#### WHAT YOU ARE ASKED TO DO
Answer these questions using the text on Pre Rup:
1. What are the dimensions of the outer enclosing wall in meters?
2. How many verses does the foundation stele inscription contain?
3. What is the name of the architect given in that inscription?

══ SELECTED TEXT ══

The temple’s many towers and sanctuaries also have a unique look when compared to temples from the same period. If you’re planning a photography trip to Pre Rup, then you should visit early in the morning or late in the afternoon when the light is good for the warm colours of the laterite and brick.

The Layout & Design of Pre Rup

Pre Rup dominates the vast plain, which the East Baray irrigated. Contracted on an artificial mountain in laterite with brick towers, the plan is square and comprises two enclosures with four entry towers each and a base with three narrow tiers serving as a pedestal for five towers on the top platform one in each corner and one central. The outer enclosing wall is 127 by 116 meters (417 by 380 feet).

Inside the outer laterite-enclosing wall there are two groups of three towers, one on each side of the entrance; the towers of each group share a common base. The middle tower in each of the two groups dominates and is more developed than the others. It appears that the first tower on the right was never built or, if it was, its bricks were reused somewhere else. The most complete lintel is on the tower at the far left (south) on the east face showing in his avataras a man-lion.

The next enclosure, also made of laterite, has four small entry towers, one on each side Long galleries surround the courtyard on the interior. The walls of these galleries, which have sandstone porches, are built of laterite.

In the courtyard there are vestiges of long rest halls probably used by pilgrims. They have sandstone pillars in the east and laterite walls and windows with balusters in the west. In the northeast corner there is a curious small square building built of large blocks of laterite and open on all four sides. The inscription of the temple was found in gallery near this building.

Temple Foundation

The foundations of Pre Rup are sandstone. But the warm reddish tone of laterite dominates this monument, as enclosure walls and pyramidal tiers are built from this porous volcanic stone. Only Prasat towers and central sections of the Gopuram gates are made of bricks.

Second enclosure

Nine long rectangular laterite buildings run parallel to the wall of the second enclosure. These long structures called galleries are of unknown function. They mark the transition to continuous outer galleries surrounding temple courts, introduced at the next state temple, Ta Keo. Aligned with those nine gallery-edifices there is an unusual small kiosk in the north-east corner. The square structure is built of large blocks of laterite, the laterite roof is well preserved, too. The room is open to all four sides.

The foundation stele of Pre Rup was found nearby, but not inside this kiosk. This famous inscription of Pre Rup is not in situ anymore. Its 298 verses are the longest Sanskrit inscription in ancient Cambodia and in the entire world. Nothing compares to it even in India. It is not only long; it is a masterpiece of classical Sanskrit poetry called Kavya. Almost certainly its poetic elegance is the result of direct contacts with Indians. There was a renaissance of Indian cultural influence at the Khmer court of Rajendravarman II. By the way, this is the first and only inscription in Angkor giving the name of the architect, Kavindrarimathana.

═══
══ DATA SECTION ══

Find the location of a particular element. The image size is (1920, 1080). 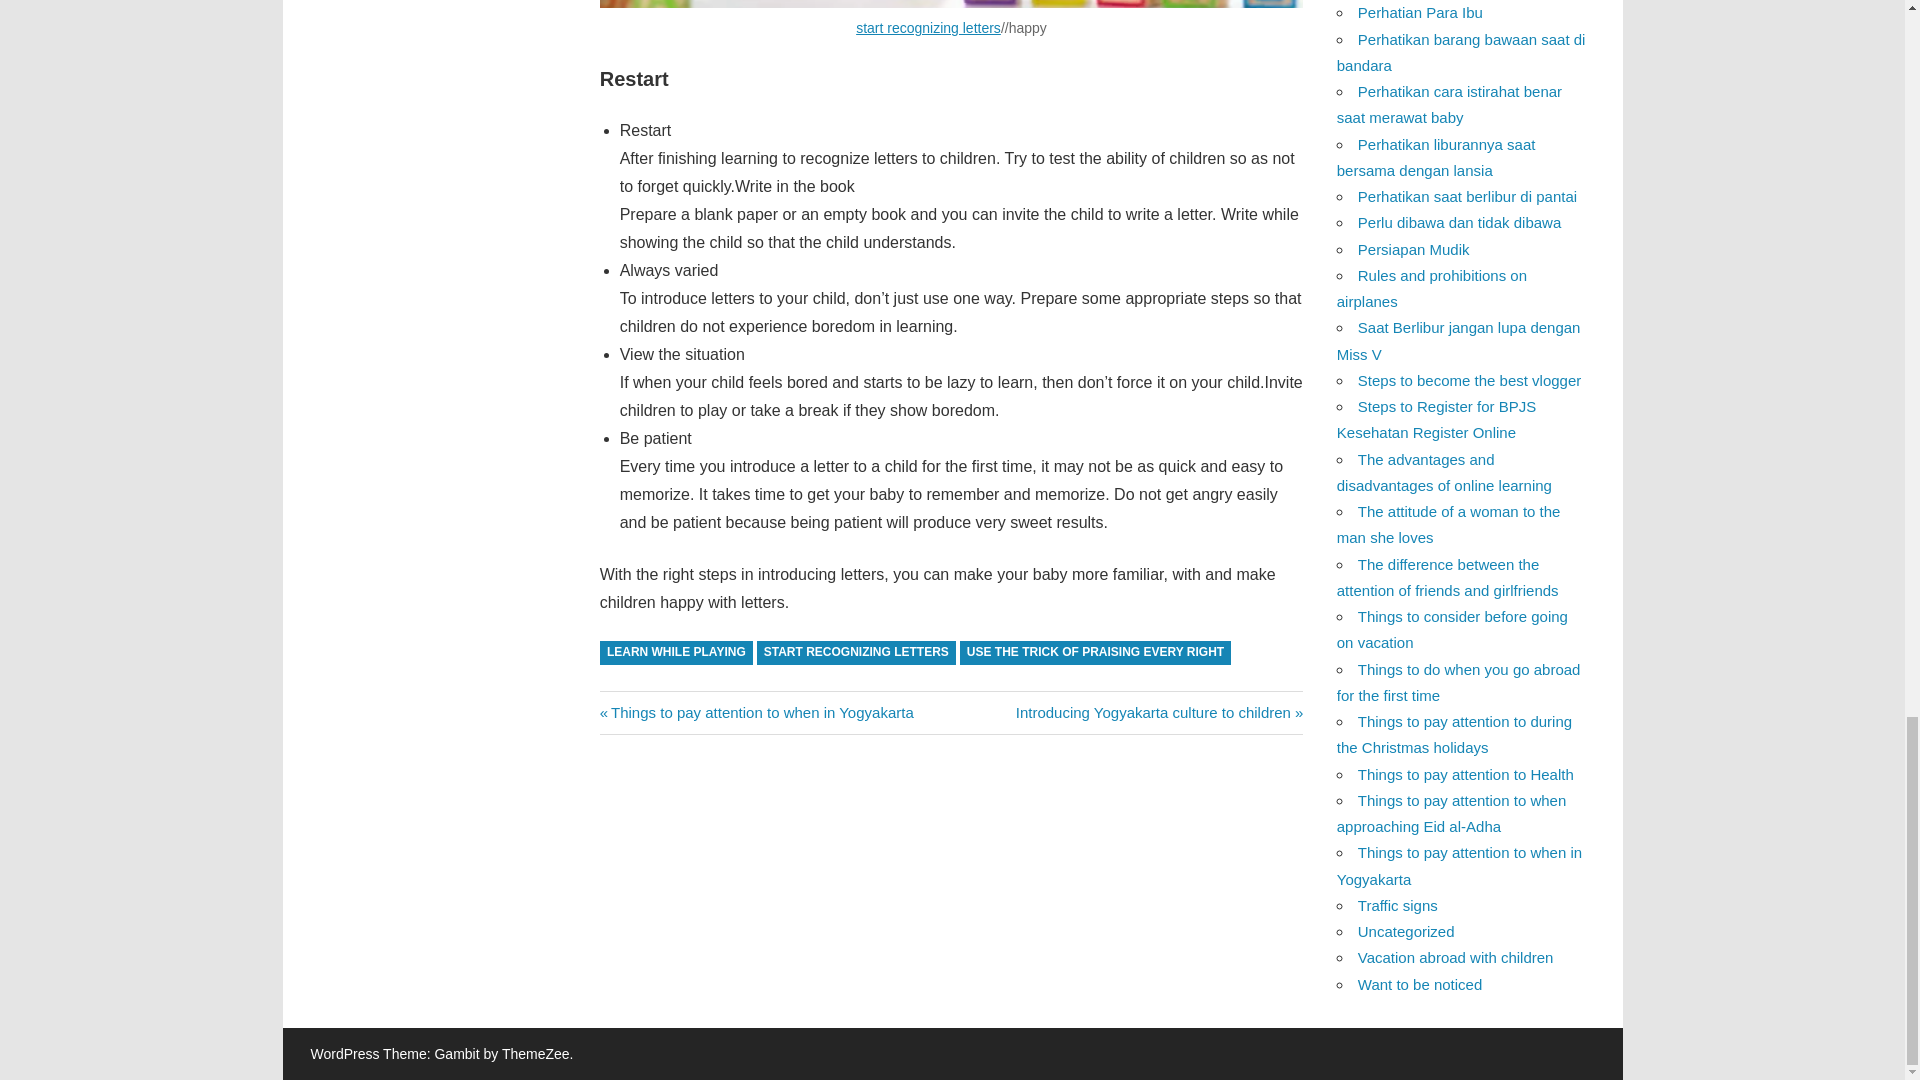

═══

#### OUTPUT
1. 127 by 116 meters
2. 298
3. Kavindrarimathana